- Brief
Please copy out the lines below word for word, from the one containing "Describe the element at coordinates (660, 276)" down through the one containing "Looking at the image, I should click on (646, 1268).", including both of those lines.

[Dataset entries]
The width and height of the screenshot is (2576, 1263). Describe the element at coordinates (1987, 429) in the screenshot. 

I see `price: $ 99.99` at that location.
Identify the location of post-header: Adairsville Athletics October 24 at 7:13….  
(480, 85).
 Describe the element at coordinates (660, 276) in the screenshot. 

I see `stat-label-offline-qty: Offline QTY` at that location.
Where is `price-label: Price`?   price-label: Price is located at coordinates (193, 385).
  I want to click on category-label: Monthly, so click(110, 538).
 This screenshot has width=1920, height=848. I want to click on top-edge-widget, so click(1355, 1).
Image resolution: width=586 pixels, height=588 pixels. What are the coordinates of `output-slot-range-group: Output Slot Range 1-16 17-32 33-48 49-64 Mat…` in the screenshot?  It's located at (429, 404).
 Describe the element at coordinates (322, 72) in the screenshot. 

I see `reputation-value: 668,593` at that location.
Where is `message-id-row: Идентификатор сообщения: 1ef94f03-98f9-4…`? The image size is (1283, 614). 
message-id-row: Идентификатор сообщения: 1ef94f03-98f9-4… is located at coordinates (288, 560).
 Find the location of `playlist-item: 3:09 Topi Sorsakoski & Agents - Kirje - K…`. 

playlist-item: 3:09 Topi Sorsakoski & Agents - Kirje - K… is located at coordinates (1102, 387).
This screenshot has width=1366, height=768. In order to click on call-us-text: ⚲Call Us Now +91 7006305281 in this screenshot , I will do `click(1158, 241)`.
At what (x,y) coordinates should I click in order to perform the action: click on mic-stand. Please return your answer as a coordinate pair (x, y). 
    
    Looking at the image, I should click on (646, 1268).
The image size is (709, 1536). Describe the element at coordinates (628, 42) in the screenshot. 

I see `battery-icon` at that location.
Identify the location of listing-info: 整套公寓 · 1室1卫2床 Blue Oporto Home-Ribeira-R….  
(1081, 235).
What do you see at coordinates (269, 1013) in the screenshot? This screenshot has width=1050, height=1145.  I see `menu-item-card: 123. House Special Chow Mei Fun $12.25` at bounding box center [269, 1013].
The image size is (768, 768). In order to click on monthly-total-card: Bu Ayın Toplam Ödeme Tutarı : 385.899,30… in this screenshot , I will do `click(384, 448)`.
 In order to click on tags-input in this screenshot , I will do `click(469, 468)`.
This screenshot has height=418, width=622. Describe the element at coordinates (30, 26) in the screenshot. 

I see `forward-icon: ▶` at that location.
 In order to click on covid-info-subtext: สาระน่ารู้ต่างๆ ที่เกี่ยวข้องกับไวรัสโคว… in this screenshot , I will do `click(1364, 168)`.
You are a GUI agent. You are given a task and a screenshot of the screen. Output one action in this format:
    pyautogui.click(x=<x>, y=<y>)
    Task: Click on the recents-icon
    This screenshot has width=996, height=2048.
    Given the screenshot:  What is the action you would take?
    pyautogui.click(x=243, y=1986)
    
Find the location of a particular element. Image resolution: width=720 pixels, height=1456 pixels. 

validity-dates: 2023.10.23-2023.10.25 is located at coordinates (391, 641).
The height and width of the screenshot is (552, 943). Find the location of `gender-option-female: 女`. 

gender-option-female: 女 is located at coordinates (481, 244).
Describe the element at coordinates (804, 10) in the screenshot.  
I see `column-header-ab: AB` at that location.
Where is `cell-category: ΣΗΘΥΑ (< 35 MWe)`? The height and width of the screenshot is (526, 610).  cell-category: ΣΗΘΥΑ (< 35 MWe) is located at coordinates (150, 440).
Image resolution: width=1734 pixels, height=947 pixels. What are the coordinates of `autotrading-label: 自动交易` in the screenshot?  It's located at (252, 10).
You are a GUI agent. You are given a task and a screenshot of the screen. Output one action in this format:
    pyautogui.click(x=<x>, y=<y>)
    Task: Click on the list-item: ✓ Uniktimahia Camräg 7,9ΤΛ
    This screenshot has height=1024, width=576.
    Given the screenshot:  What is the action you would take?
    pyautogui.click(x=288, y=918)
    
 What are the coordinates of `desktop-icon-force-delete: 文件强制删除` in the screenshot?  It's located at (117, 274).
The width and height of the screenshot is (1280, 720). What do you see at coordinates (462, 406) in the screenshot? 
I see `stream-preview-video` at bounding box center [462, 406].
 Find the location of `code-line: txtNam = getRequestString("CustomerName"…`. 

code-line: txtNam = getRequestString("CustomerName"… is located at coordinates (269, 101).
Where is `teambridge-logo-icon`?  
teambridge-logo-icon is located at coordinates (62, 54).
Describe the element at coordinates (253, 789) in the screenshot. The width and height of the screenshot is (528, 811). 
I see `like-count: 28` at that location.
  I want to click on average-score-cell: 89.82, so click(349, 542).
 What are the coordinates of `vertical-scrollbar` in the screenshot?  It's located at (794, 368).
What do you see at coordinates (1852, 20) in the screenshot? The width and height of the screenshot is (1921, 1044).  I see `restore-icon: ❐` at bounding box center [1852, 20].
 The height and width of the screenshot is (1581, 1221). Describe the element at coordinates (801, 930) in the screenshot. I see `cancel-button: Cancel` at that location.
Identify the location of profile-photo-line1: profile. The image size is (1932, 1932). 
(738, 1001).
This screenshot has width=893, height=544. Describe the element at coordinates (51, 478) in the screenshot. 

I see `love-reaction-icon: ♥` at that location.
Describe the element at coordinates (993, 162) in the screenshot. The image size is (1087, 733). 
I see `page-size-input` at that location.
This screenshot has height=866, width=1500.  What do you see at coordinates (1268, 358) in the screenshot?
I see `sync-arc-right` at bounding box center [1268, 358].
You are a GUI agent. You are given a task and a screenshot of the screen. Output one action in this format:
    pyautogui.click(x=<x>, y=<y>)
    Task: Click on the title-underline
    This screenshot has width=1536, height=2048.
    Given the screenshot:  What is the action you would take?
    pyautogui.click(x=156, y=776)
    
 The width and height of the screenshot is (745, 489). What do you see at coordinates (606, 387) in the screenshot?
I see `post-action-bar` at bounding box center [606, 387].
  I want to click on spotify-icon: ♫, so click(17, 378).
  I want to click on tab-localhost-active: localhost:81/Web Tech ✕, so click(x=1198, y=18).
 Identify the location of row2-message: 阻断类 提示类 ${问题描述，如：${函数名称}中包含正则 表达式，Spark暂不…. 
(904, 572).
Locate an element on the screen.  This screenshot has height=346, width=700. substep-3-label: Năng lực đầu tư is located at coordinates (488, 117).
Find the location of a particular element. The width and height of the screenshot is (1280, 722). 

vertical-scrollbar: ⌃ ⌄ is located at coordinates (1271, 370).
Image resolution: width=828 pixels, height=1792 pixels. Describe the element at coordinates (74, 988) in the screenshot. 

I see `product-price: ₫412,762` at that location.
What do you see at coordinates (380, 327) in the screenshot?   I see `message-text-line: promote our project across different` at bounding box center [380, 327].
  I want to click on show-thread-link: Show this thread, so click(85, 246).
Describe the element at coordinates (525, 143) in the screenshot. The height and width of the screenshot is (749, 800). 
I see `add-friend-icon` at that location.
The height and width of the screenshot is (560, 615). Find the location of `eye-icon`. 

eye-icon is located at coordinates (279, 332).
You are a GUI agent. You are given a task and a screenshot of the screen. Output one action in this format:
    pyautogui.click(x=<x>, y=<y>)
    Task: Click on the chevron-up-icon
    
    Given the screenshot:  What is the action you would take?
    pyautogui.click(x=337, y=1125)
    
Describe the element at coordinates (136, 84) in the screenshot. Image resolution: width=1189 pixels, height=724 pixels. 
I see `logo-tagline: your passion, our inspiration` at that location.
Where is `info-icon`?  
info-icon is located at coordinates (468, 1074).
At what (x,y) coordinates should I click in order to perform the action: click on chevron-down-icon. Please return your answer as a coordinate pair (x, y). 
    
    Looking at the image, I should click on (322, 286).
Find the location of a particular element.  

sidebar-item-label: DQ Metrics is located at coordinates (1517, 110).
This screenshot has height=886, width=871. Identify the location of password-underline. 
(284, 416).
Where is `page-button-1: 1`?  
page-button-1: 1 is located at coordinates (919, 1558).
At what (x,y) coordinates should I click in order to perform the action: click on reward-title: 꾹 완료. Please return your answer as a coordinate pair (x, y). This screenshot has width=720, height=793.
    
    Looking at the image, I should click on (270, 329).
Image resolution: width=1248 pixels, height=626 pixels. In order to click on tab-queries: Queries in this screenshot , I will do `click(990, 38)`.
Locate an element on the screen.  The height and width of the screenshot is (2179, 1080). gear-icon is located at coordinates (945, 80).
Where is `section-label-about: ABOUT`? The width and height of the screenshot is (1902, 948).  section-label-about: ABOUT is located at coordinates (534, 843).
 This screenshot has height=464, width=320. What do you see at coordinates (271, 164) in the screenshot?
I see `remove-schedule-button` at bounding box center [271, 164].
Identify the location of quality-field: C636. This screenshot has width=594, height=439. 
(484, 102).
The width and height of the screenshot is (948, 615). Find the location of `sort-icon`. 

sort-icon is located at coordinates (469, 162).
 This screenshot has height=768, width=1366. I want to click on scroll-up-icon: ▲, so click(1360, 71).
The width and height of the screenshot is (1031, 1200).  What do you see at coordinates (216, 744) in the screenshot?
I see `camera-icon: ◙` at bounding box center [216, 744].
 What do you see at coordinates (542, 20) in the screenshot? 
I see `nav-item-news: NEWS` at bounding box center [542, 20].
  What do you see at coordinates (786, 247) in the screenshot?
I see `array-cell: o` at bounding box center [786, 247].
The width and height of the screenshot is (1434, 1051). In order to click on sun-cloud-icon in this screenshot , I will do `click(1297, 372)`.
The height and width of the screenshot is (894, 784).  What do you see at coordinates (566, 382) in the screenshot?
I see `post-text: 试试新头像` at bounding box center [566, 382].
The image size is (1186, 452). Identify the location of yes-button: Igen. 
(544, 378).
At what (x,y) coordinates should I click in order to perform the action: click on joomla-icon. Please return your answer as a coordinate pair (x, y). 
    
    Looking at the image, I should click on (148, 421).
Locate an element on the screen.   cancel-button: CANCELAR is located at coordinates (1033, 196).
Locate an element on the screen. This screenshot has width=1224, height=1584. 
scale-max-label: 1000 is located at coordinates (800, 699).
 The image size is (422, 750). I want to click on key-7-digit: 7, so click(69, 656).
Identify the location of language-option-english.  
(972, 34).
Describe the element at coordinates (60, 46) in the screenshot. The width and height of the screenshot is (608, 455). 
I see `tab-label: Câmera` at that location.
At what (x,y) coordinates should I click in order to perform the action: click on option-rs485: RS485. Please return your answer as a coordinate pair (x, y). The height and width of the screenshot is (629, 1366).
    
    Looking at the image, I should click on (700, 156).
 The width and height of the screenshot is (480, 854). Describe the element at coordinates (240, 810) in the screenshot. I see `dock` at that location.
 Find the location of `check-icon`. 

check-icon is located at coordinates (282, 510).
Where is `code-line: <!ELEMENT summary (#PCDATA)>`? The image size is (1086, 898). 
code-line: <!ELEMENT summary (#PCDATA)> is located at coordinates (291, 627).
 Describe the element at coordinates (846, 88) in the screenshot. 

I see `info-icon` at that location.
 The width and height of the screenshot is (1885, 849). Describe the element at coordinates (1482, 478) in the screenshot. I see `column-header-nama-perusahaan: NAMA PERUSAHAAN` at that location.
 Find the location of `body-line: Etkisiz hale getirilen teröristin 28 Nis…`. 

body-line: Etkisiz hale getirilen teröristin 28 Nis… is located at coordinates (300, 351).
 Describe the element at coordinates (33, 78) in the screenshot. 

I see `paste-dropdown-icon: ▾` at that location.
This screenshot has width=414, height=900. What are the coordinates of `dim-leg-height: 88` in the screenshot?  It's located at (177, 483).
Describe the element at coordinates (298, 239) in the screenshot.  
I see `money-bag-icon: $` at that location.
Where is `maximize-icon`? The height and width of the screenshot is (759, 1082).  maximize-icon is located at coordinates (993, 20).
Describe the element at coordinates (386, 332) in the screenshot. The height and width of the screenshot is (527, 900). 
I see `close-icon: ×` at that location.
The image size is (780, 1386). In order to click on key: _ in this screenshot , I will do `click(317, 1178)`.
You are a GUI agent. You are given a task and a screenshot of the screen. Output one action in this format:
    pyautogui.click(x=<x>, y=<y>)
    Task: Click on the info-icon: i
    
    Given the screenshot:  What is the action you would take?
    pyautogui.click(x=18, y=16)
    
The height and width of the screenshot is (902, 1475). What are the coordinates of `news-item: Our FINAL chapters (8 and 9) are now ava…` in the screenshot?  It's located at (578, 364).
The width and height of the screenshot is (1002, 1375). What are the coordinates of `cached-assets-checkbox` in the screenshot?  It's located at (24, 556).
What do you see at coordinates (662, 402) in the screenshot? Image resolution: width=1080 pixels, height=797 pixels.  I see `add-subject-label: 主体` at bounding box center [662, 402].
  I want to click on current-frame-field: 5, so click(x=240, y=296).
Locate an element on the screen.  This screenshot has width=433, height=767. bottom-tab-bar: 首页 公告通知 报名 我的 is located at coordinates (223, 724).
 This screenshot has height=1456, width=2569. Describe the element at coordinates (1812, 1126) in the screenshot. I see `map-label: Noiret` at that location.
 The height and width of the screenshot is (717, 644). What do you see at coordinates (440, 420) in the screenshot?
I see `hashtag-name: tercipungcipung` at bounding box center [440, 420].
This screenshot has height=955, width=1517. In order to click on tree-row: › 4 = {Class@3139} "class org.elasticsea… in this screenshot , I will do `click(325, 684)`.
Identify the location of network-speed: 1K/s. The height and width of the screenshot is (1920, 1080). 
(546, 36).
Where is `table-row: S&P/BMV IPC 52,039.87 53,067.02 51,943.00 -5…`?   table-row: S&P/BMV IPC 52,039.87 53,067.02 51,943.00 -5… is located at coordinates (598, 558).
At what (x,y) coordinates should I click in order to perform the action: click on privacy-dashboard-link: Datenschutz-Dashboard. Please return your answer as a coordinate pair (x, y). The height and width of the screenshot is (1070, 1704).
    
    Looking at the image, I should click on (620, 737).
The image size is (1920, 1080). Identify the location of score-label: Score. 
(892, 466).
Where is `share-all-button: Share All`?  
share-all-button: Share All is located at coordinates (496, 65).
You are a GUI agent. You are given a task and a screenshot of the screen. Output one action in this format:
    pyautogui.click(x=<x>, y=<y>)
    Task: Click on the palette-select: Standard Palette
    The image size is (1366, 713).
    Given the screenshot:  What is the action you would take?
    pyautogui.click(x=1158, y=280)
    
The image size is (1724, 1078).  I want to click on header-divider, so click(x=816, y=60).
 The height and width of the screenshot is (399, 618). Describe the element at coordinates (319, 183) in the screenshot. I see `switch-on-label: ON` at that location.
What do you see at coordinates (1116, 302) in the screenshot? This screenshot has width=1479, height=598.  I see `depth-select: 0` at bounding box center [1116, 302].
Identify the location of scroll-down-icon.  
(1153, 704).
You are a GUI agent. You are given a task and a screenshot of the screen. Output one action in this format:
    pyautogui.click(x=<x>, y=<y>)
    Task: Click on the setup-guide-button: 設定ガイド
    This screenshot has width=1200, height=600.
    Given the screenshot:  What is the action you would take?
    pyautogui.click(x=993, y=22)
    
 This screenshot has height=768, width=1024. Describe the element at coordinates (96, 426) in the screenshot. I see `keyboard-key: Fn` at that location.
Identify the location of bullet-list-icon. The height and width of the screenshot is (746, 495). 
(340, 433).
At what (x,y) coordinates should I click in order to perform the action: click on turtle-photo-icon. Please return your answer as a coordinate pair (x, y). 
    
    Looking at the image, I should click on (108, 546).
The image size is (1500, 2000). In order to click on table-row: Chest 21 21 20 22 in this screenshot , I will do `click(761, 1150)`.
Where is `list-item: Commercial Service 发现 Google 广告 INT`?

- Task answer
 Describe the element at coordinates (660, 276) in the screenshot. 

I see `stat-label-offline-qty: Offline QTY` at that location.
Where is `price-label: Price`?   price-label: Price is located at coordinates (193, 385).
  I want to click on category-label: Monthly, so click(110, 538).
 This screenshot has width=1920, height=848. I want to click on top-edge-widget, so click(1355, 1).
Image resolution: width=586 pixels, height=588 pixels. What are the coordinates of `output-slot-range-group: Output Slot Range 1-16 17-32 33-48 49-64 Mat…` in the screenshot?  It's located at (429, 404).
 Describe the element at coordinates (322, 72) in the screenshot. 

I see `reputation-value: 668,593` at that location.
Where is `message-id-row: Идентификатор сообщения: 1ef94f03-98f9-4…`? The image size is (1283, 614). 
message-id-row: Идентификатор сообщения: 1ef94f03-98f9-4… is located at coordinates (288, 560).
 Find the location of `playlist-item: 3:09 Topi Sorsakoski & Agents - Kirje - K…`. 

playlist-item: 3:09 Topi Sorsakoski & Agents - Kirje - K… is located at coordinates (1102, 387).
This screenshot has width=1366, height=768. In order to click on call-us-text: ⚲Call Us Now +91 7006305281 in this screenshot , I will do `click(1158, 241)`.
At what (x,y) coordinates should I click in order to perform the action: click on mic-stand. Please return your answer as a coordinate pair (x, y). 
    
    Looking at the image, I should click on (646, 1268).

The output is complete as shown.